Mais c’est globalement que le vivier de remplacement, constitué par les étudiants titulaires d’une licence, risque de faire défaut dans des délais rapprochés. On observe en effet une forte diminution du nombre des licenciés, conséquence de l’arrivée de classes démographiquement creuses à ce niveau d’études. L’effondrement de la filière scientifique, amorcé depuis quelques années dès le lycée avec la désaffection pour cette voie, n’est pas un phénomène isolé, même s’il est plus aigu que dans les autres voies.

Le vivier des professeurs des disciplines technologiques et professionnelles est quant à lui insuffisant depuis un certain temps et alimenté déjà largement par des non titulaires ; dans la formation aux métiers, où le recrutement est constitué de professionnels issus de l’entreprise, plus du tiers des enseignants actuels est non titulaire.

Cet amenuisement du vivier ne pourra être compensé par un recrutement dans les pays étrangers : l’UNESCO signale que la pénurie de diplômés sera mondiale, même si elle ne doit pas toucher tous les pays en même temps.

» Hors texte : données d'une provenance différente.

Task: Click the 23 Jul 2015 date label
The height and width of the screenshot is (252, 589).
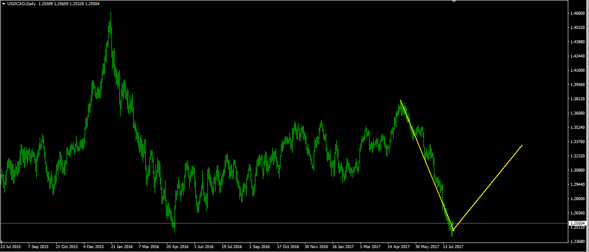Action: pos(11,247)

Il serait donc hasardeux de compter sur d’heureuses surprises conjoncturelles ou sur d’éventuelles erreurs de prévision pour redresser une situation compromise. Si les conditions du recrutement et surtout de la formation ne changent pas, les solutions qui devront être adoptées à terme seront particulièrement difficiles à mettre en œuvre car il faudra :

• soit accepter que l’enseignement dans certaines disciplines soit assuré en majorité par des enseignants non titulaires, recrutés hâtivement, sans vérification des connaissances ni formation (ce qui est déjà parfois le cas dans des disciplines sinistrées dans le domaine technologique et professionnel) ; il y aur a donc création d’un enseignement à deux ou trois vitesses, dont les élèves les plus défavorisés deviendront les premières victimes ;

• soit procéder à des regroupements d’établissements en deçà d’un certain seuil d’effectif ; cette mesure affectera en priorité les zones rurales et aura des conséquences sur l’aménagement du territoire ;

• soit jouer sur les grandes variables d’ajustement que sont le nombre d’élèves par classe ou les temps de service des enseignants pour les augmenter ; certaines de ces solutions sont d’ailleurs adoptées dans d’autres pays européens ;

• soit modifier en profondeur les systèmes de gestion des personnels en revoyant le cas des titulaires sur zone de remplacement, les mises à dispositions, et les autres marges de souplesse créées au fil des ans par le système.

La mission a pris le parti de travailler dans la double perspective de la recomposition des parcours universitaires et du renouvellement massif des enseignants

Elle a considéré le moyen et le plus long terme mais ne s’est pas interdit, chaque fois que c’était possible, de proposer des aménagements qui pourraient prendre rapidement effet. Les propositions qu’elle fait sont organisées autour des trois nouvelles logiques qui devraient être mises en œuvre pour les années à venir :

• la recomposition des parcours ou des cursus, ainsi que des modes de validation, nouvelle logique de la formation ;

• une formation vécue comme un continuum individualisé ;

• des responsabilités mieux assumées par l’Etat-employeur, avec plus de rigueur dans ce qu’il s’impose et plus de souplesse dans ce qu’il peut offrir.